During EdTech Innovation in Alberta, there was a special session on the wants and needs of industry and academia. We had representatives from Universities across Canada and many industrial companies such as Husky Energy (HSE.TO), Telus (TU), Desire 2 Learn and SMART (SMT).

Top 3 Academic Wants

  1. Government Matched $$
  2. Cooperative Industry-Academia People Exchanges (e.g. internships)
  3. Free Hardware and Software

Top 3 Industry Wants

  1. Teamwork and Communication skills
  2. Real-world studies (compared against the next best alternative)
  3. Return on Investment
Tim Workman from Husky Energy put it best when he gave us two quotes:
"Everybody calls to sell me something. Very few people call to solve my problems."
"An Expert is something who knows more and more about less and less until they know almost everything about nothing"
While I don't agree with the second, the first rings very true.

Dear Academia: We're breaking up.

Dear Academia,

This relationship is not working out so we are going to end it. It's not us, it's you. You have gamed the system making it so exclusive to academics that we no longer feel welcome at your conferences. Your highly tweaked review process has pushed you to ever more niche areas of novelty and customer outcome irrelevance. The result is clear: dismal academic to industry ratios (100:1 in some conferences).

It pains us to hear employees complain about a lack of relevance and return on investment on even the conference fee itself. While we are pleased to hear that the ivory tower of academia is alive and well, we lament that it has fallen so far away from real-world customer outcomes. 

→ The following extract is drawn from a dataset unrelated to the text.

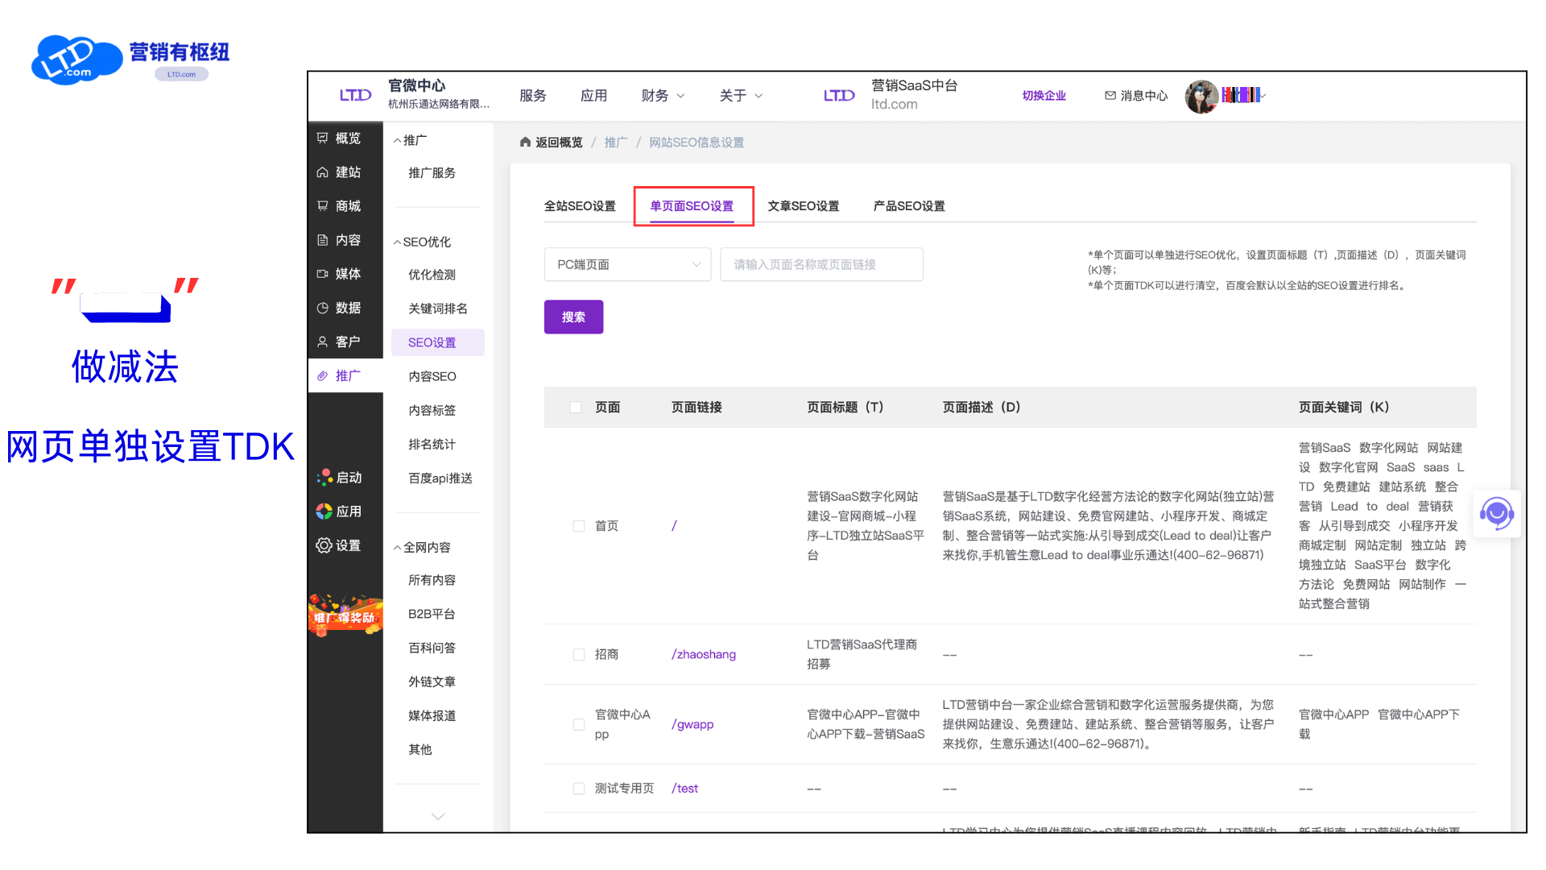This screenshot has height=870, width=1546.
Task: Open the PC端页面 page type dropdown
Action: [627, 264]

We wish that you would let us talk about real customer outcomes but this doesn't meet the criteria for peer reviewed papers by novelty-seeking computer science graduate students. But here's the thing: customer outcomes don't change over time and are not novel. The iPhone did not change customer outcomes, it made what people wanted to do (phone, email, browsing, music) ubiquitous and simple. Customers don't measure us to related work, they use alternatives that are good enough. We are less concerned with statistical significance and more concerned about cost and value to the next best alternative. 

Clearly, we don't share the same values. We wish you all the best in your future relationships.